**Exercise directions**
Every record that follows is to be copied exactly, with the pictures omitted.

**Extracted entries**
------
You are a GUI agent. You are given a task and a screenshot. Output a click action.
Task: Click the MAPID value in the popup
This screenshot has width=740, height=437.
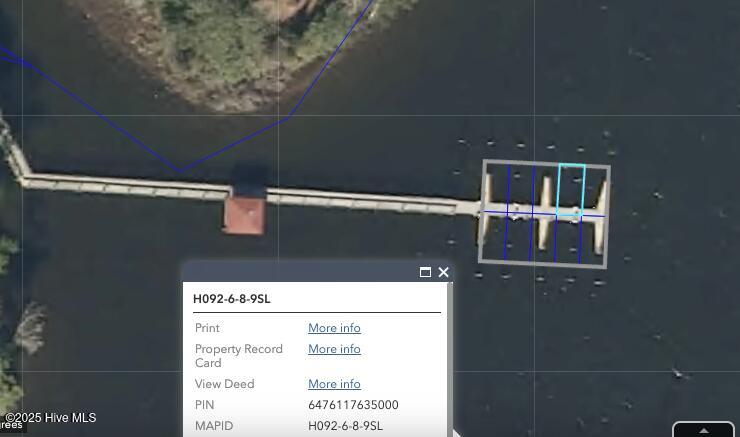point(345,426)
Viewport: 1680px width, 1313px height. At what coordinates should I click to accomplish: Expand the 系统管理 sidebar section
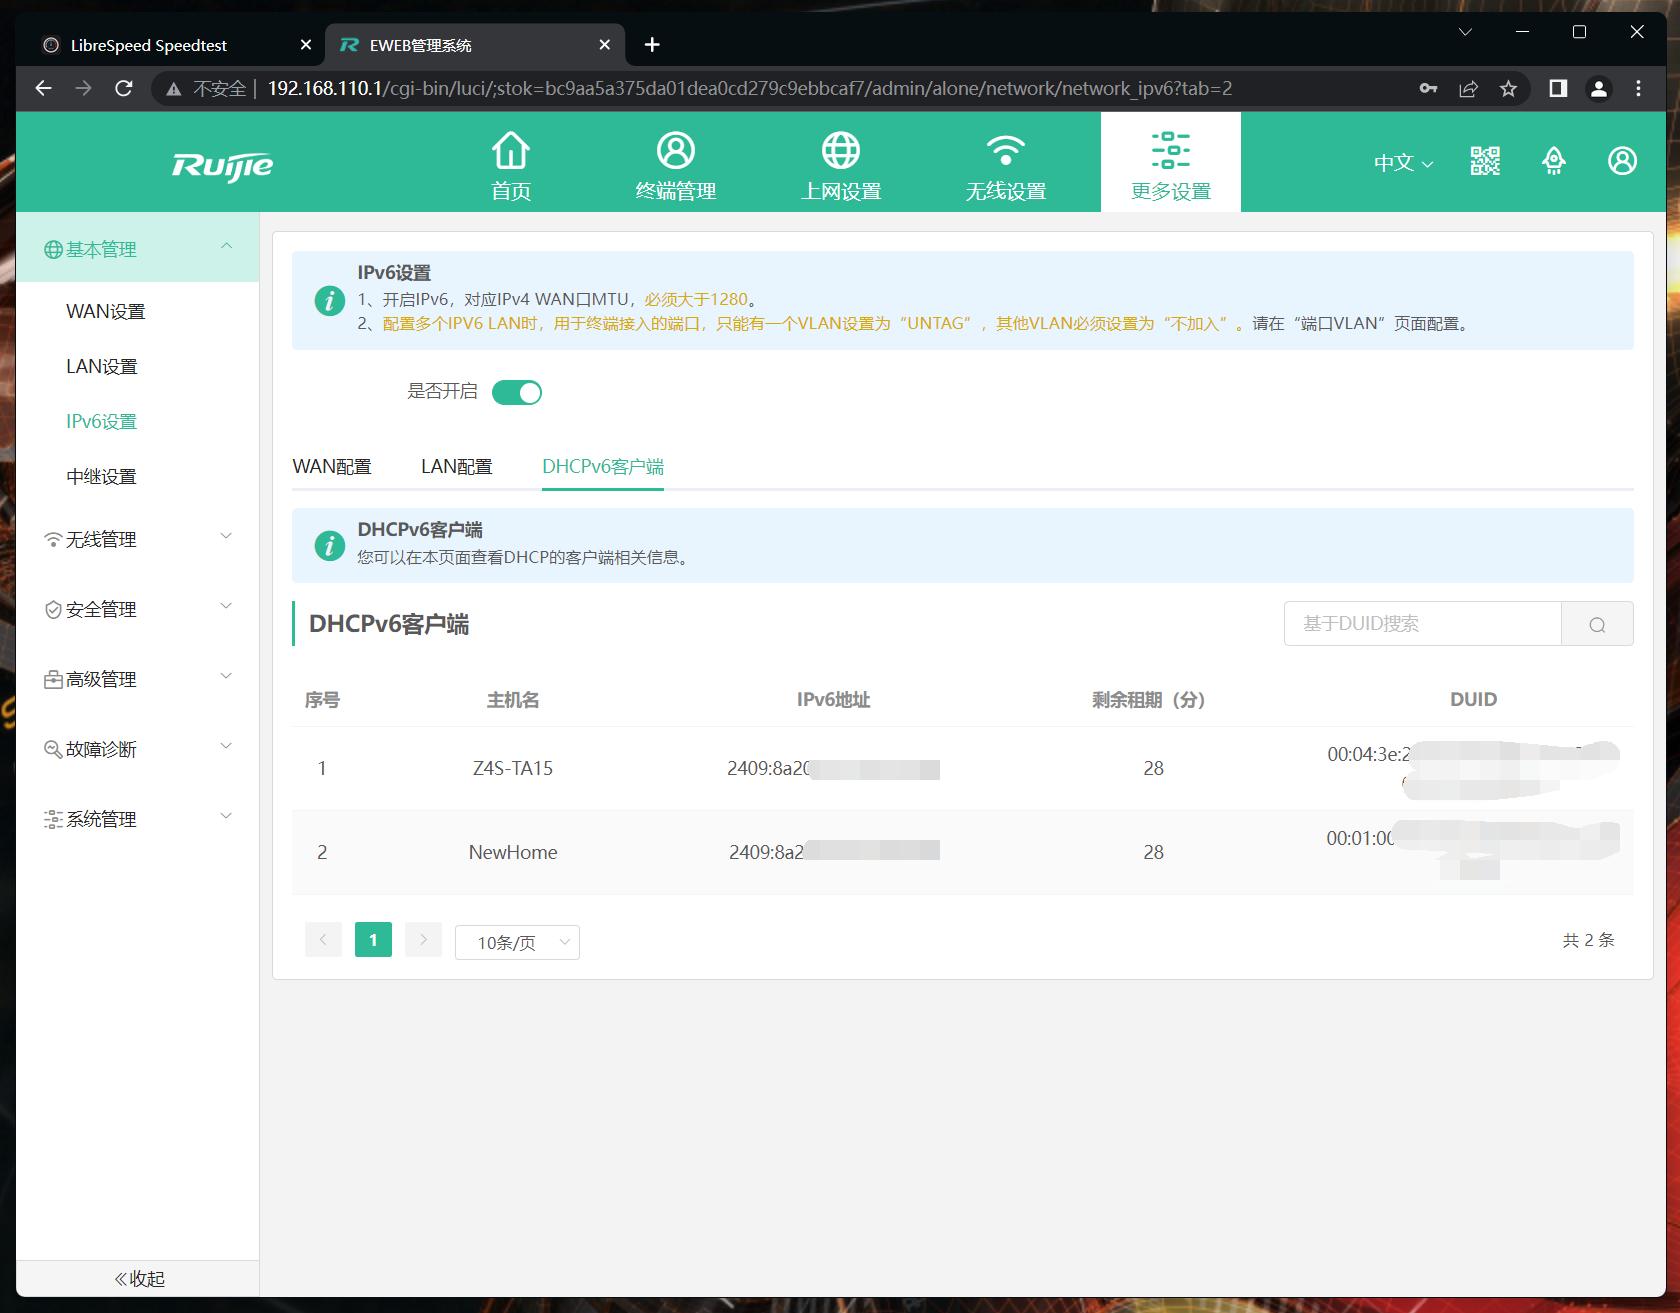137,819
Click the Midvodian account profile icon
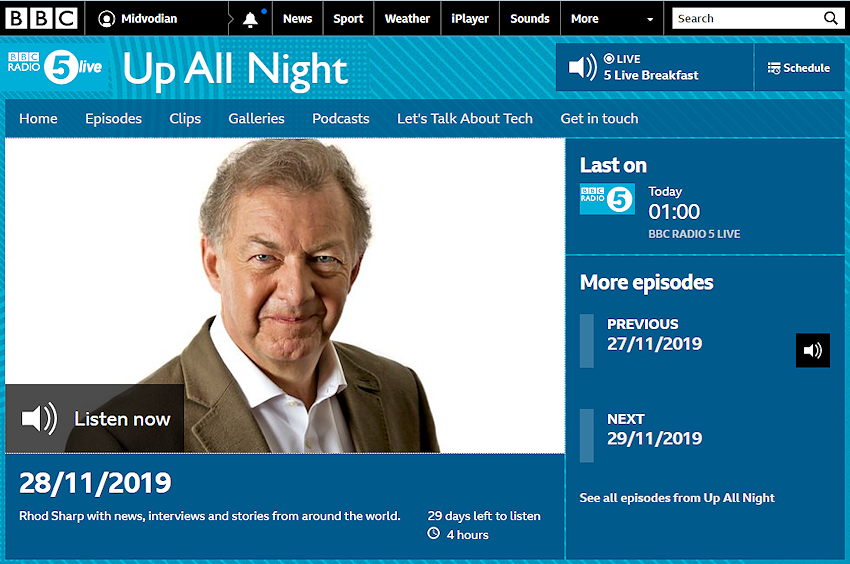 click(x=106, y=19)
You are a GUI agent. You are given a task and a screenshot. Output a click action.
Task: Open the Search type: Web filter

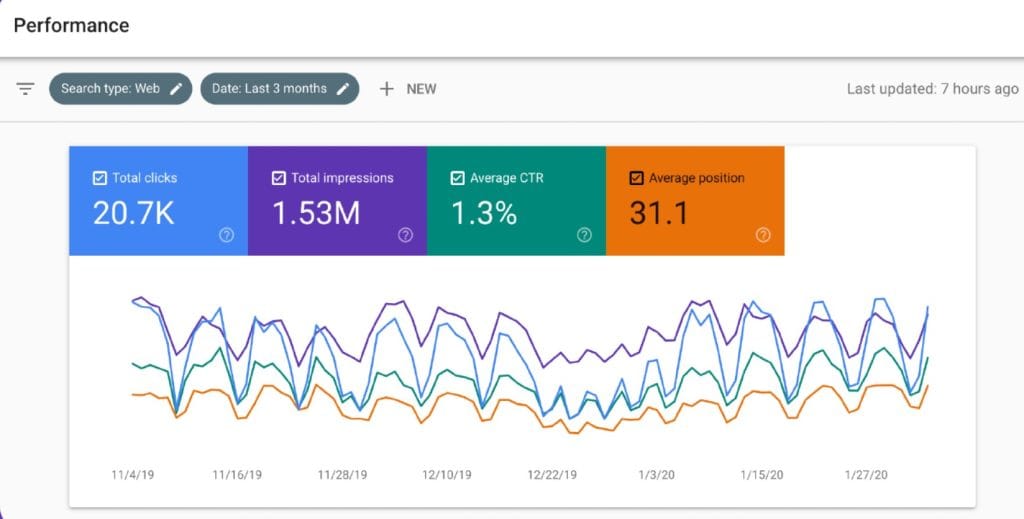[110, 89]
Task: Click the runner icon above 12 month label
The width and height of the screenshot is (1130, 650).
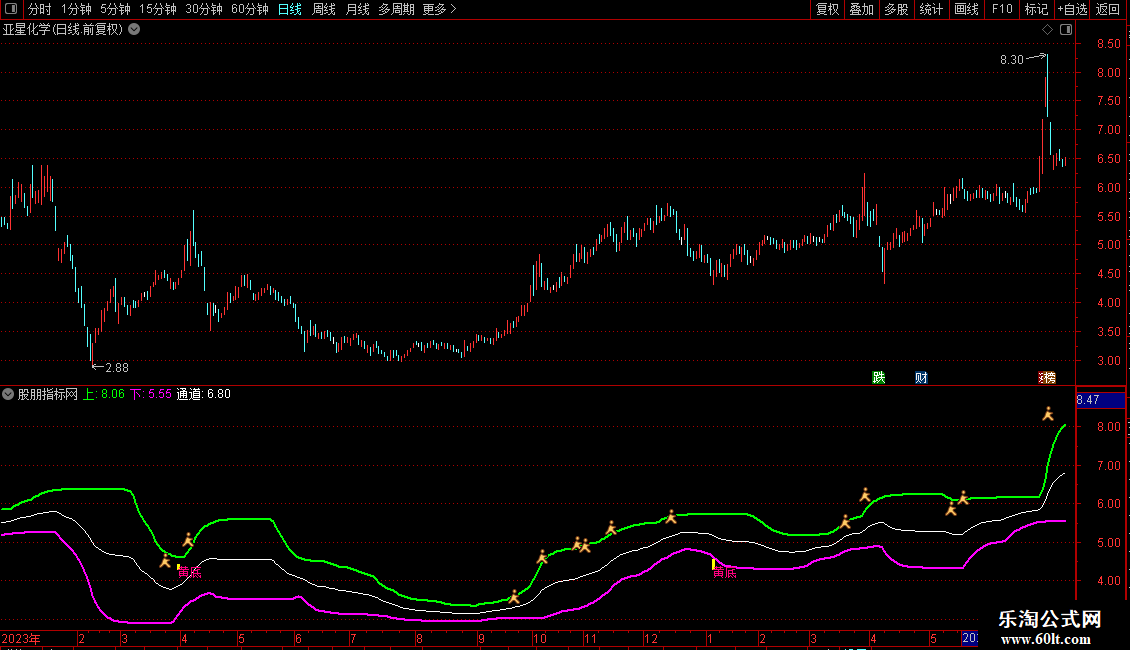Action: point(671,516)
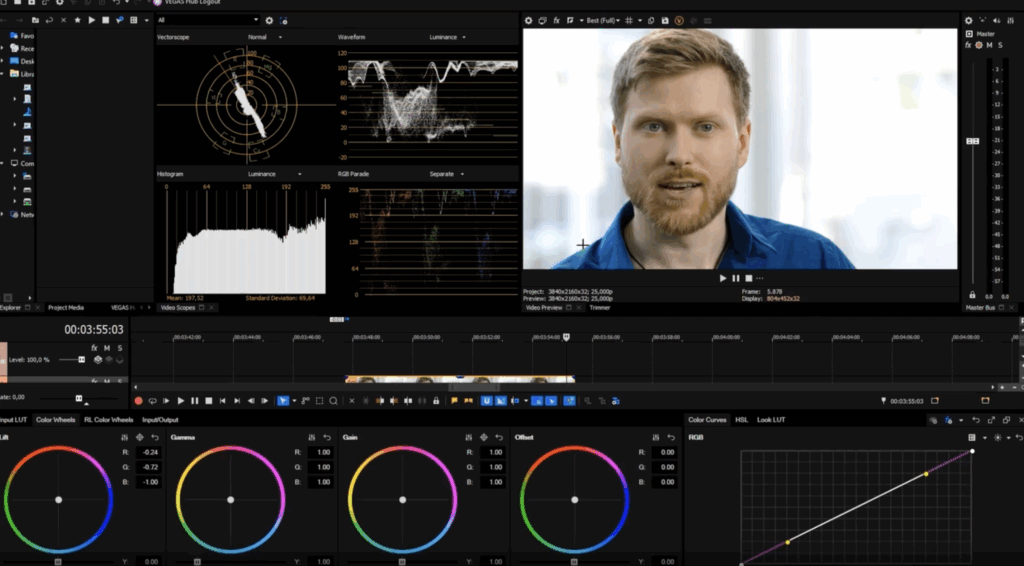
Task: Click the preview overlays grid icon
Action: 629,21
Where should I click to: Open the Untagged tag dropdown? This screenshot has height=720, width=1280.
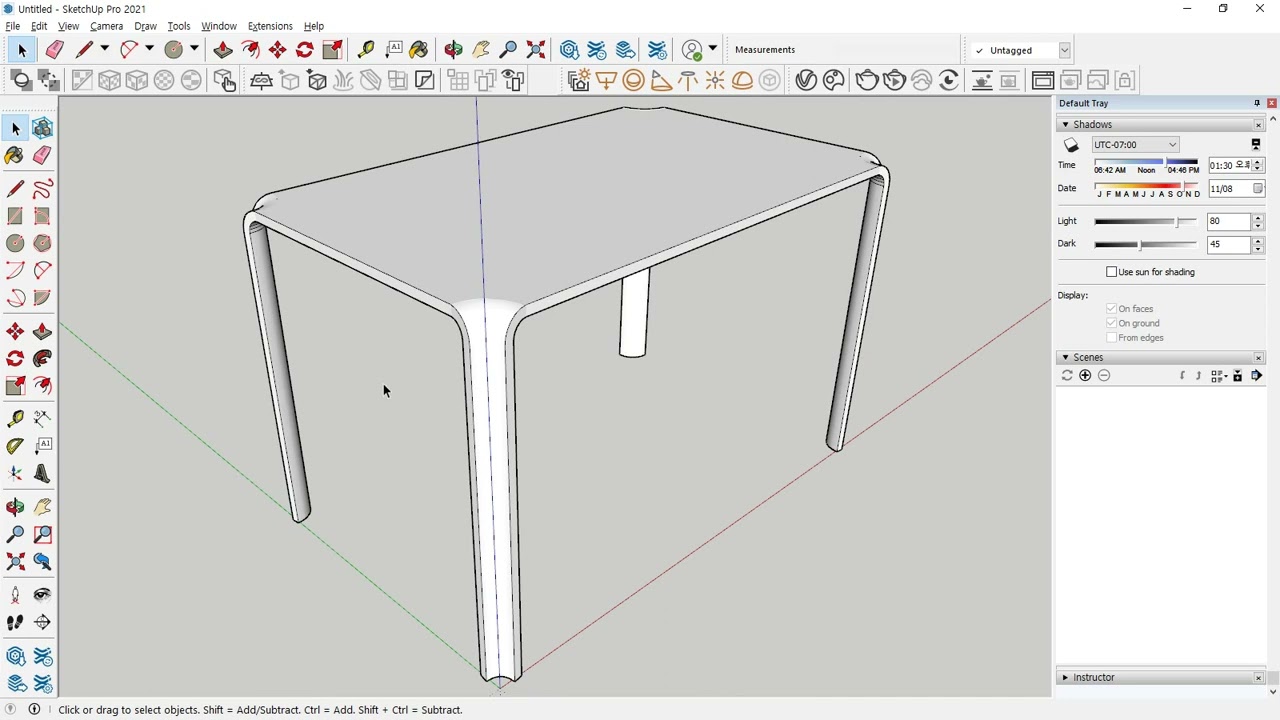pyautogui.click(x=1020, y=50)
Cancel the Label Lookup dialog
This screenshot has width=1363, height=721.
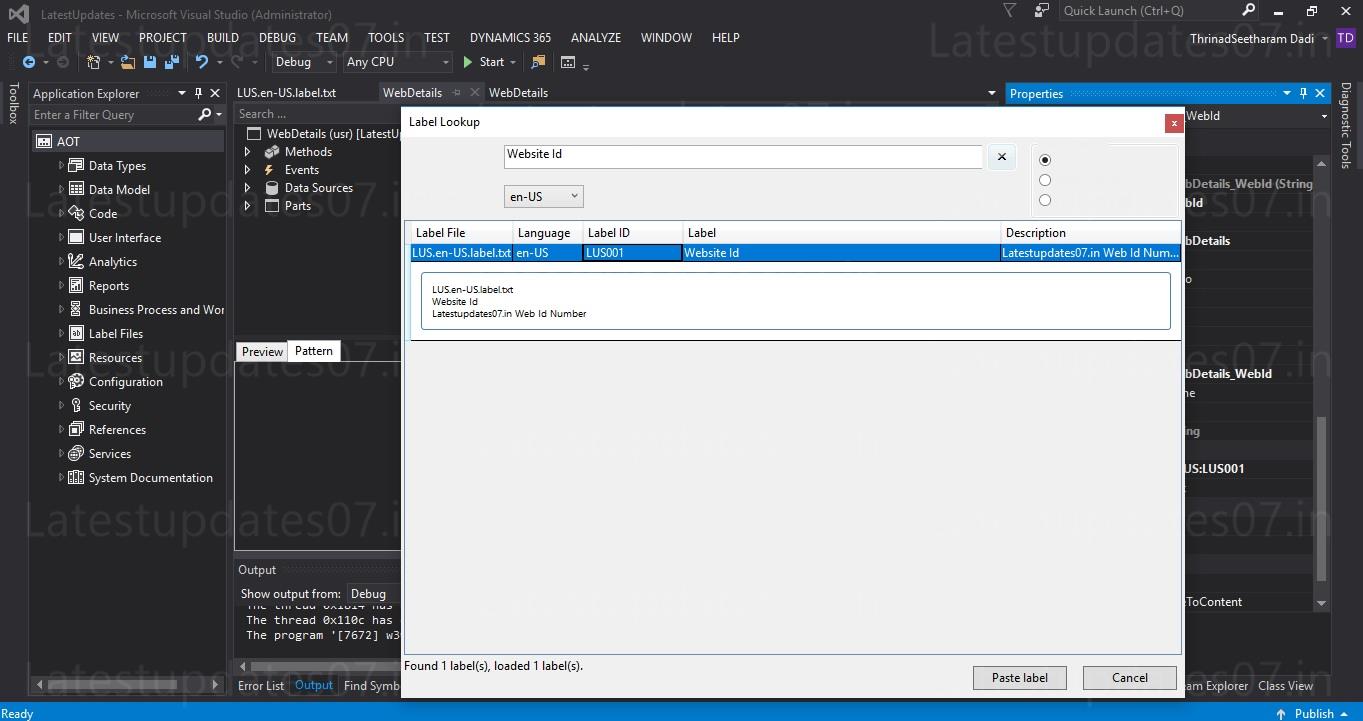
------
**Solved problem**
You are a GUI agent. You are given a task and a screenshot. Output a click action.
Task: Click the MAPID value in the popup
This screenshot has width=740, height=437.
point(345,426)
Viewport: 1680px width, 1313px height. At what coordinates should I click to accomplish: Expand the 系统管理 sidebar section
137,819
Click the Midvodian account profile icon
 click(x=106, y=19)
You are a GUI agent. You are given a task and a screenshot. Output a click action.
Task: Open the Search type: Web filter

[110, 89]
Task: Click the runner icon above 12 month label
The width and height of the screenshot is (1130, 650).
Action: point(671,516)
Task: Click the preview overlays grid icon
Action: 629,21
Where should I click to: Open the Untagged tag dropdown? This screenshot has height=720, width=1280.
pyautogui.click(x=1020, y=50)
Cancel the Label Lookup dialog
This screenshot has width=1363, height=721.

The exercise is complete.